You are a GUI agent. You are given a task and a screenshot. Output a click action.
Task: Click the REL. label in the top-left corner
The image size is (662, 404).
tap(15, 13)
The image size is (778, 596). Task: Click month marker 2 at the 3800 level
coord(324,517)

--

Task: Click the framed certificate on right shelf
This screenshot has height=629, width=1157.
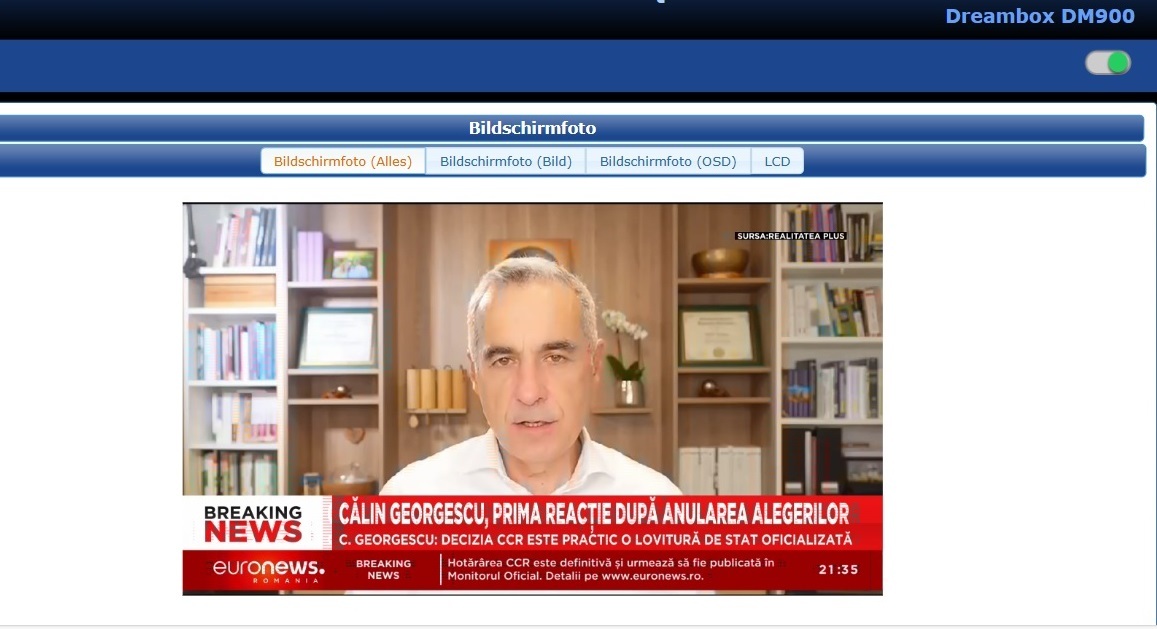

### Task details
Lines that contain "screenshot" are to be copied from the records above.

### Result
You are a GUI agent. You are given a task and a screenshot. Output a click action.
This screenshot has height=629, width=1157.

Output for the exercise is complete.